El fútbol es el nuevo opio del pueblo.
Por el fútbol, la gente -con su conciencia cada vez más anestesiada- se aleja, también cada vez más, de su propio yo y de sus seres cercanos. Y lo último lo hace, precisamente, cuando ellos necesitan con mayor urgencia de su compañía, de su calidez y de su consejo.

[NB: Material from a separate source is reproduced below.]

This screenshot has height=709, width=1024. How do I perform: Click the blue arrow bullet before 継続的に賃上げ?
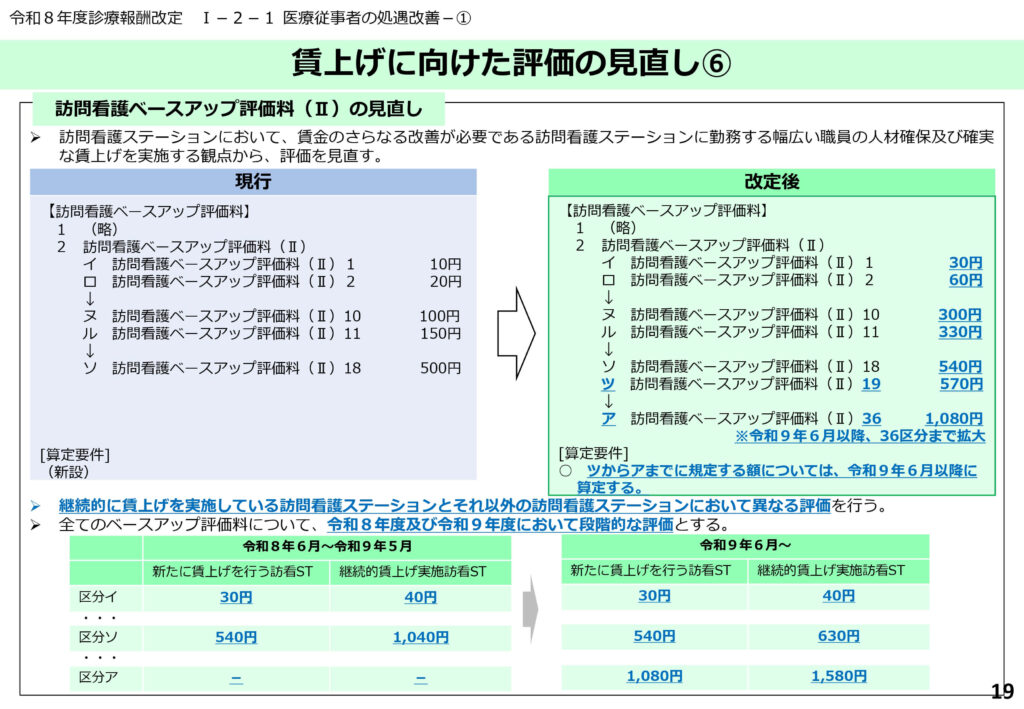[x=36, y=506]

No se entiende, en efecto —al menos a primera vista—, por qué personas que seguramente ni han conocido, ni jamás conocerán Europa, pues apenas sobreviven con el salario mínimo legal —si es que el desempleo no les impide ganar al menos eso—, prefieren estar al tanto, con asombroso interés, de cuántos millones pagará un club europeo por su nueva adquisición (con la cual aspiran a ensanchar su ya fabuloso negocio), y desentendidos completamente, en cambio, pongamos por caso, de las carencias de amor que padecen sus hijos.
Claro que esa afición desmedida no es de ahora, ni nació tampoco cuando los jugadores colombianos comenzaron a ser contratados por los clubes del exterior. También ha sido local.

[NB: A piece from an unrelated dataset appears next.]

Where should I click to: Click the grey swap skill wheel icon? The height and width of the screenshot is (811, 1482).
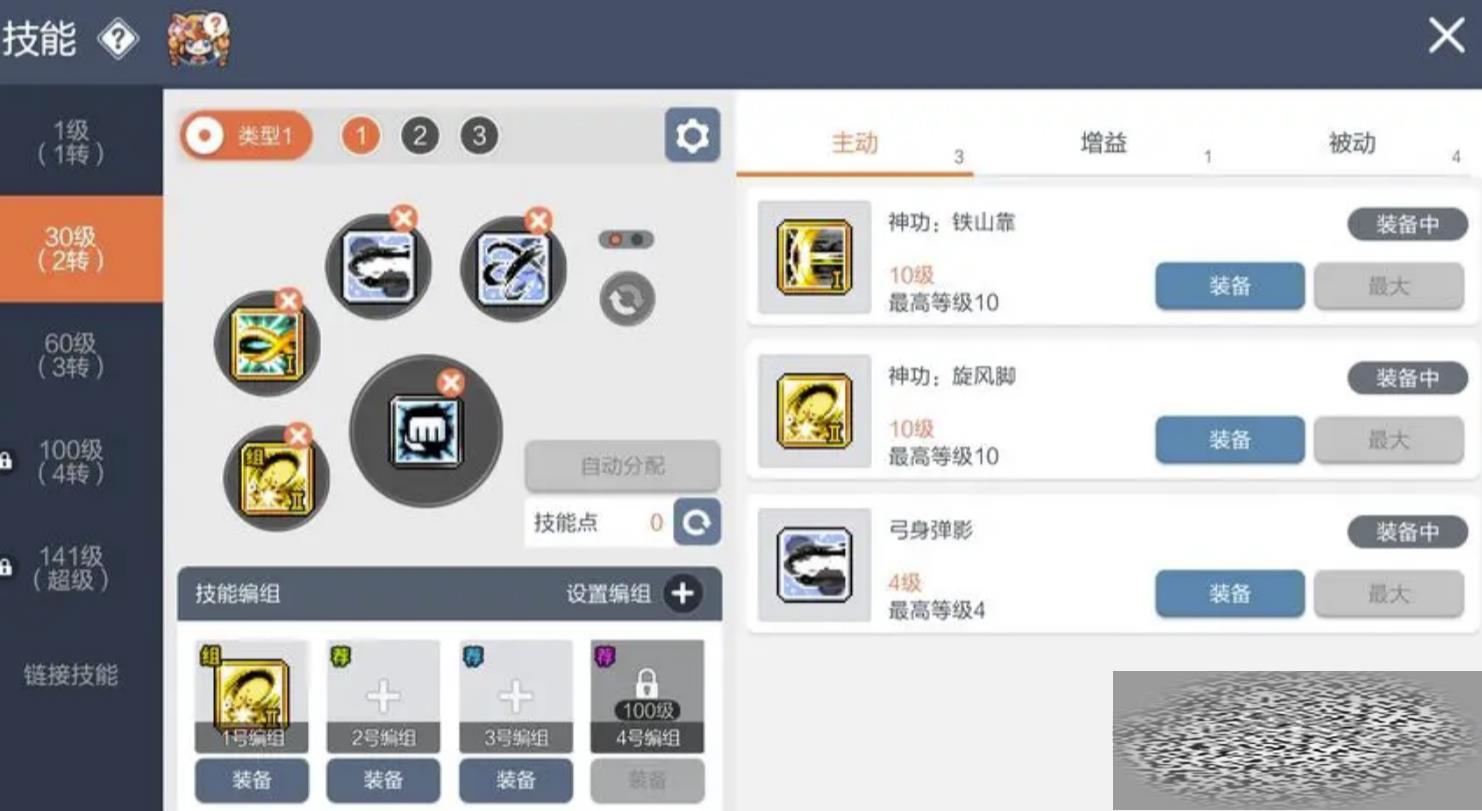pos(627,298)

Me cuentan, por ejemplo, de un sujeto que cuando llegaba a su casa procedente del estadio Alfonso López y había perdido el Atlético Bucaramanga, se desquitaba con su familia: cogía a su mujer y a sus hijos a patadas.

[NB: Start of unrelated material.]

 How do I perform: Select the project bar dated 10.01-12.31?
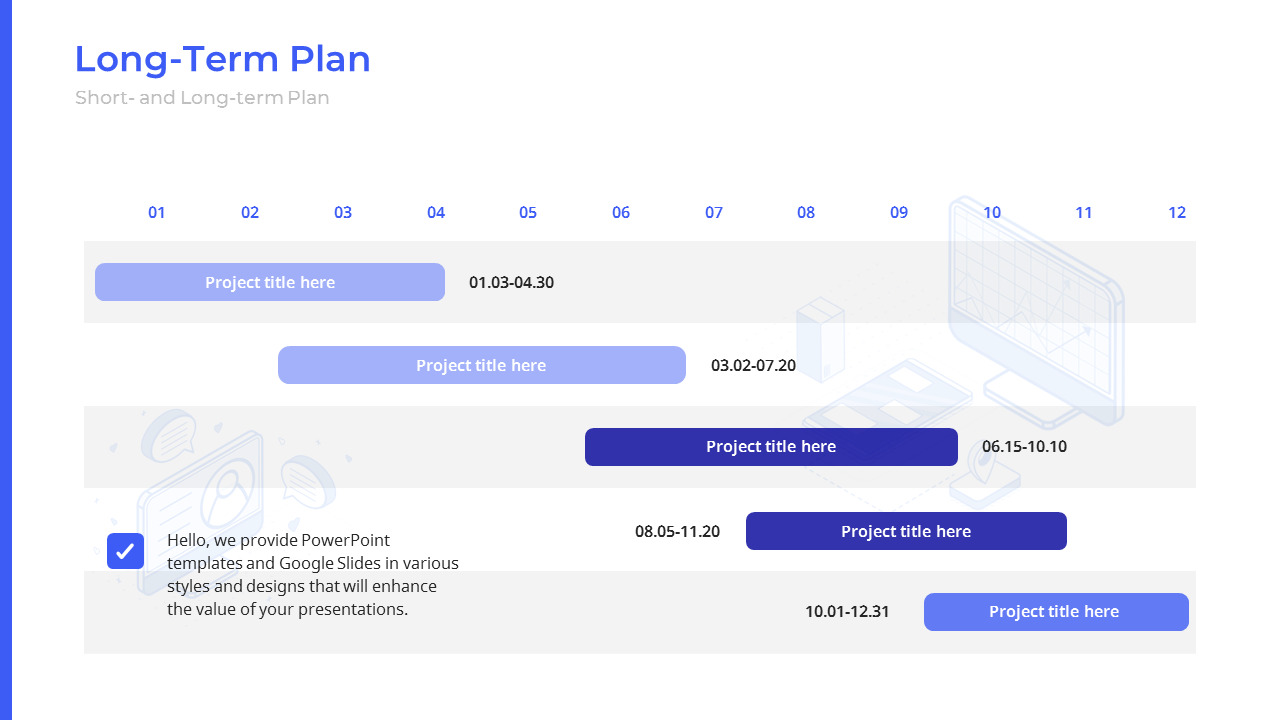(1055, 612)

Ojalá no se extienda semejante peste a los nuevos hinchas furibundos de los equipos extranjeros donde juegan colombianos, equipos que hasta hace poco por aquí no le importaban a nadie y que ahora suscitan enfrentamientos personales dentro de nuestro pueblo.
Ya he sabido sobre discusiones acaloradas y hasta amistades venidas a menos solo por haberse ventilado con desenfrenada pasión e innecesaria hostilidad si es mejor el portugués Cristiano Ronaldo o el argentino Lionel Messi.
Confiemos en que no se pase a las manos.
O -como tanto gusta por aquí- a las armas.